GELSENKIRCHEN, 19. 06. 1999

Mitten in die Dinge hinein
DIE VERKAUFTE ILLUSION

von DIETMAR KESTEN

Als der amerikanische Präsident BILL CLINTON sich vor einigen Monaten im Repräsentantenhaus dafür stark machte, daß die US-Rüstungstechnik auf den neusten Stand gebracht wird, hatte er womöglich bereits bestimmte Krisenherde im Visier, in denen das bisherige Rüstungspotential der Amerikaner getestet werden sollte.

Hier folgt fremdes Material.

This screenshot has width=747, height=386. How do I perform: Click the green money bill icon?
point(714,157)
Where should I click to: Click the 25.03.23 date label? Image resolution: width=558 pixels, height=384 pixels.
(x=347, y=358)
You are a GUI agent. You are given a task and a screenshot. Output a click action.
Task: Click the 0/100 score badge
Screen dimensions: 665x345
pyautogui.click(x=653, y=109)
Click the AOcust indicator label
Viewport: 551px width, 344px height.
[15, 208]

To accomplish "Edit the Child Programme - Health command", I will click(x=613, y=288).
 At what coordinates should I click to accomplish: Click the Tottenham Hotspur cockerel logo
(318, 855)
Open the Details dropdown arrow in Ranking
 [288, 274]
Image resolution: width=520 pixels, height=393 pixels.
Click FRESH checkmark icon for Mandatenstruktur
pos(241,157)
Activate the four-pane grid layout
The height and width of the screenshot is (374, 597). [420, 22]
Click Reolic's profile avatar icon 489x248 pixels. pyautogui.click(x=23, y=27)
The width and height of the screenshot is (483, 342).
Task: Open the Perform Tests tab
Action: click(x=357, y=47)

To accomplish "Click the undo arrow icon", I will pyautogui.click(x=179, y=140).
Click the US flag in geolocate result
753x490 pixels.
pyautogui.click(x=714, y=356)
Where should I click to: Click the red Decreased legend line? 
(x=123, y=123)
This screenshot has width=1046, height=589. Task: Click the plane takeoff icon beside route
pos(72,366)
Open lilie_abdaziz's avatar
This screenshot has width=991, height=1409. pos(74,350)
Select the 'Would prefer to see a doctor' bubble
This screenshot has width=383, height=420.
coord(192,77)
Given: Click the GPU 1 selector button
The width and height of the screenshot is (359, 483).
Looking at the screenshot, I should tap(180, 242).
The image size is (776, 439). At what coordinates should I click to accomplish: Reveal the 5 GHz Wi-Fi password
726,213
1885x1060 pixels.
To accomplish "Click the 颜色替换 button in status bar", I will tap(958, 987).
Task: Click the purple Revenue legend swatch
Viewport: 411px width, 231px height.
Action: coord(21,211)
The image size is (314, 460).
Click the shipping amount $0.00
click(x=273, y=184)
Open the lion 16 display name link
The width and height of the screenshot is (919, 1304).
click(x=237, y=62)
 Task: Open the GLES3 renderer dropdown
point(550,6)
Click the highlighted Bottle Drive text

Der Jugoslawien-Krieg war unter dem Aspekt des 'Testfalls' allerdings eine hinkende Logik; denn konsequenterweise kam er nicht ohne wesentliche Zugeständnisse aus, die an die Rüstungsindustrie gemacht wurden: Der Bombenkrieg ums Kosovo war eine Schau überlegener Rüstungstechnik, der sehr verkaufswürdig ausgefallen sein dürfte.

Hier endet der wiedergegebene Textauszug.